Then they forced the food down my throat. It went on forever. All I wanted was to rip his throat out. But he knew that, so he kept my hands chained up.

And he just kept coming, kept making me promises in that sickly sweet voice, kept making me eat, kept making me look at his ugly face until my need to kill him trumped even my wish to not exist anymore. So I started eating on my own. Off the floor like a dog, because I had no use of my hands. And I fought. And won every fight. Like a good dog.
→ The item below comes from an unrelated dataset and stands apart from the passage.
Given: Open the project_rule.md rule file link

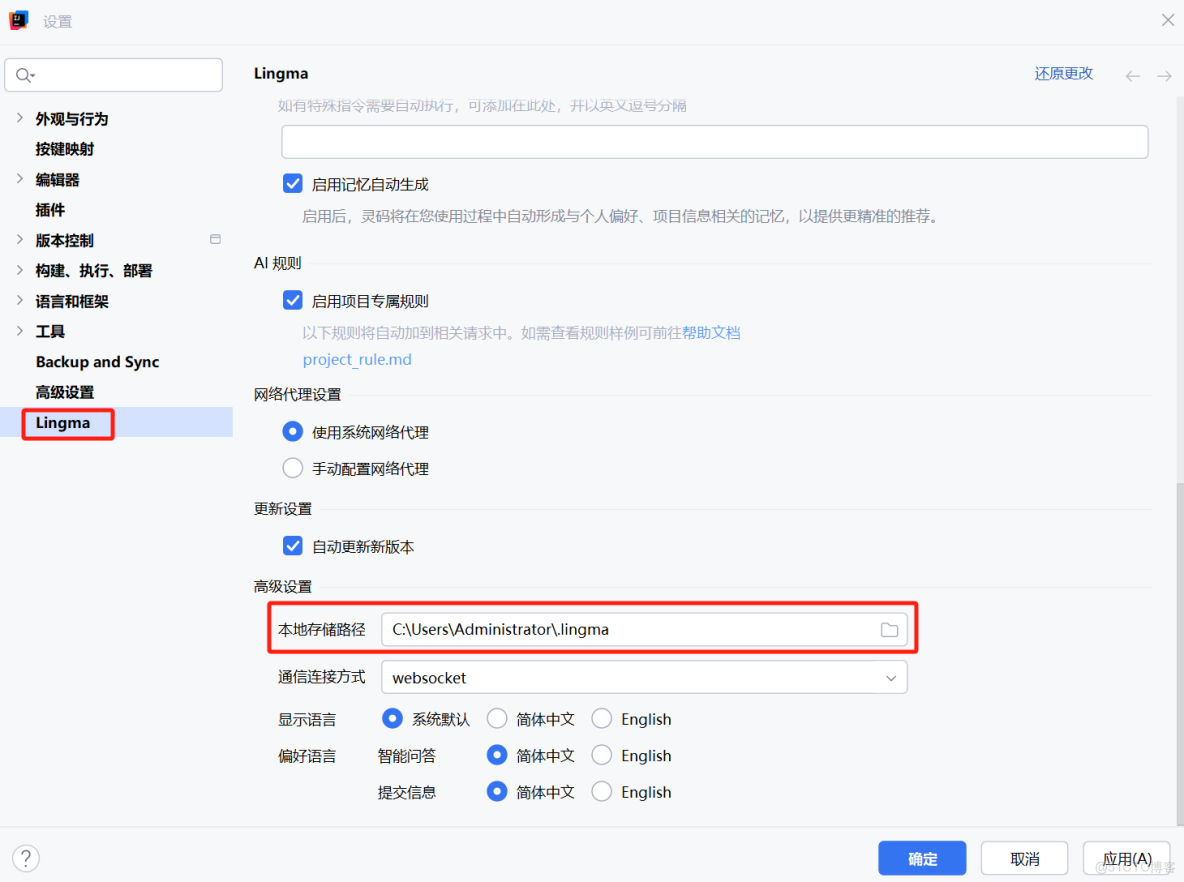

After that, they did unchain me and they did give me a bigger cell with a better bed and a table to eat off. But it was still just four concrete walls and no windows. It soon grew so full of my hate for them all there was no room for anything else in it. Not even for me.

Sometimes the fog of hate lifted long enough to show me that they had broken me, that I was just Lizard’s dog and that he’d kill me once I was no longer useful to him. So I kept winning the fights, because my revenge waited at the end of them, and I had to live to get it.

But I was just a beaten, broken dog long before the Devils freed me and gave me my revenge.

And she reminded me spectacularly well of that tonight, just as spectacularly well as she showed me all those other things I forgot I ever wanted while the hate was all there was.

So I showed her what she called up this time. Almost. It took a lot, yet I managed to stop the monster from coming out.

But the problem started before she called me a dog tonight. I didn’t even see her very clearly anymore by the time we got to the motel room. She’s the best thing that could’ve still happened to me, yet she’s also the one thing who could destroy everything I do still have. Destroy Roxie’s family and mine all over again.

At first, I tried hard to stay human while they kept me locked up, only letting me out to fight in a cage, but that was a pipe dream from the start. Before long, it was easier to let go of all dreams except the one of revenge, easier to become the animal they treated me like. It was kill or be killed in the cage, and I survived, got strong and mean, so I could one day make my one dream come true. Somewhere along the way I forgot what it felt like to be human. I forgot I wasn’t just a dog in human form.

She made me remember though. She showed me the man I used to be, the man I wanted to become before I couldn’t anymore. And that man I never got to be would never hurt a woman, and certainly not her, the sweetest, purest, and most beautiful woman I’ve ever met.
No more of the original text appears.